Hi Support team!
I’ve been modeling kind of a vintage R. Royce from the 60’s. The car has lit. no straight lines wherever you look. I began modeling the rear side of the car: soft edges and slightly curved surfaces. I really find it very hard to model it since there’s a surface that is not well defined, poor CV Layout and zebra stripes…
And, apparently there nothing i can do for surface improvement.
please open the 3dm. file and toggle on the zebras and emaps.
is there any method i could employ for surface improvement? is the general surface layout well designed?
cant say your layout is particularly bad its simple and can sure be facilitated to become perfect surfaces. still you seemed to have messed something up in this area, when i join it leaves a naked edge, which is most likely part of your messed up zebra.
Hello - I think I’d at least try making the side panel as all one surface - at least there at the rear where you have is as three - and trim that sharpish corner shape at the trailing edge rather than try to build the surface edge to edge.
As is, with the three surface layout, I’d do this:
Make the transition surface a blend surface with History.
Make some vertical lines in Front and project these onto the blend, with History, BringToFront and CurvatureGraph
You can see the anomalies more easily, along with Zebra of course.

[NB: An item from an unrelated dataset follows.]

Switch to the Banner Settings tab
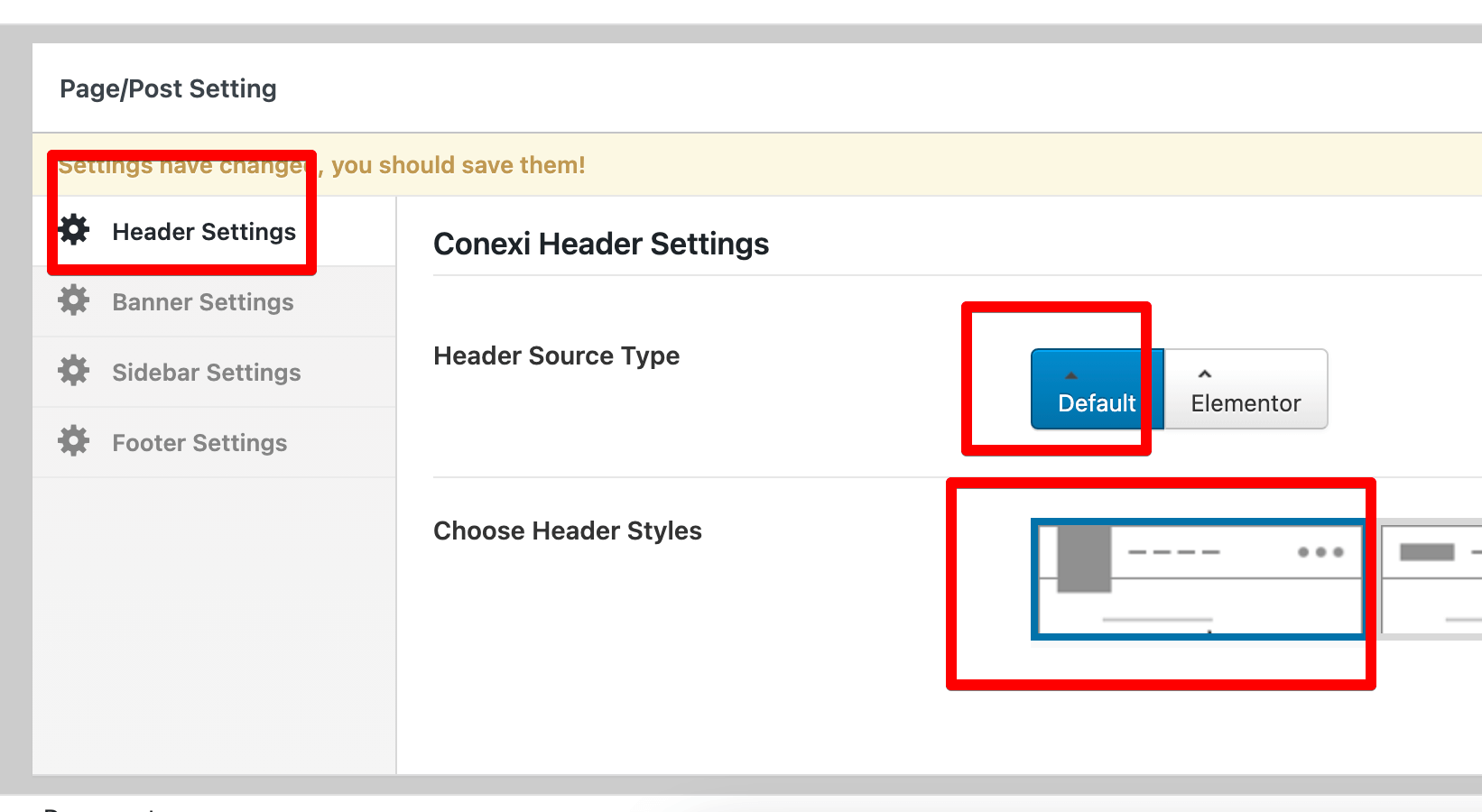 [203, 302]
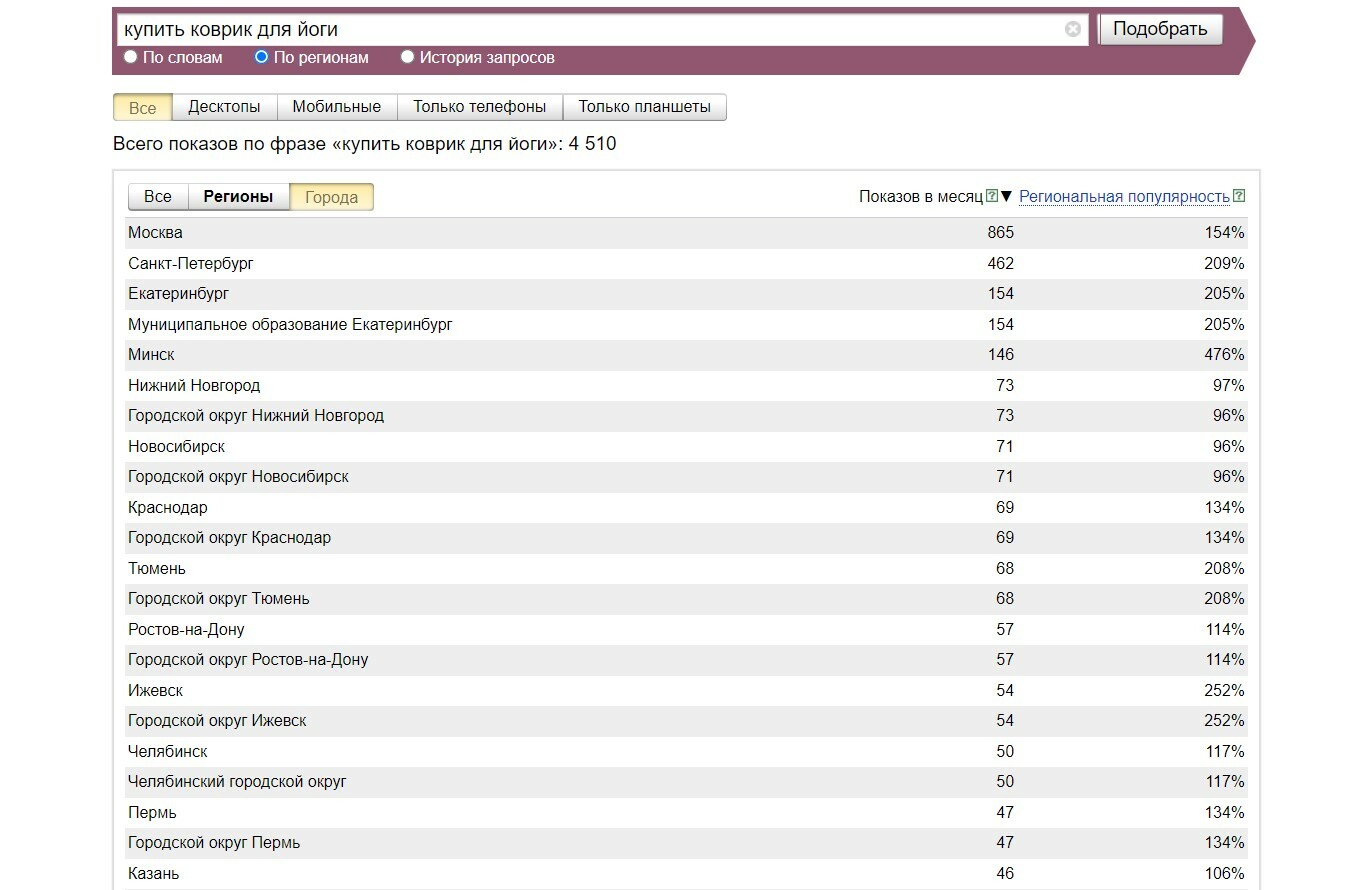
Task: Select the По словам radio button
Action: (x=130, y=57)
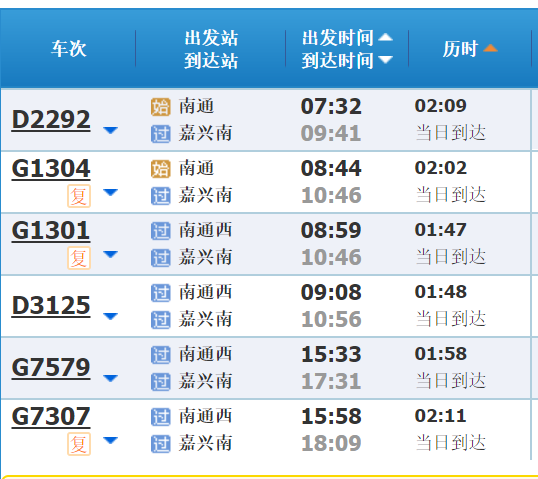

I would also simplify the lower surface to degree 3 in U - just fewer points to manage.
Then, with MoveUVN and very small inncrements, or DragMode > ControlPolygon and DragStrength set low (25% say) make small adjustments to the upper and lower surface points and watch how they affect the curvature graph on the section lines - you want these graphs to be all ‘positive’ (not switching sides) and somewhat similar and progessive in shape. I tihnk you’ll have to accept that the outer edges where you already have some transition surfaces in place - maybe prematurely - will change slightly.
nothing less than you can imagine and more i hope.
if you simply just want to fix the naked edge you can sweep2 but looking now once more at what you produced, that will not help fixing that particular area very well in regards of continuity… at least not without having to rebuild the surrounding surfaces.
The cleanest result happens when that shape is made with a single surface that’s trimmed subsequently. I simply extended your original surface and did some control point adjustment. Split this surface.3dm (280.1 KB)
thank you for your reply! Clever idea but i dont like having complex srf edges. my idea is to build a single surface and adjust cv’s (without trimming) and then run the Join Command for srf Match. ill see if it works. have a nice day!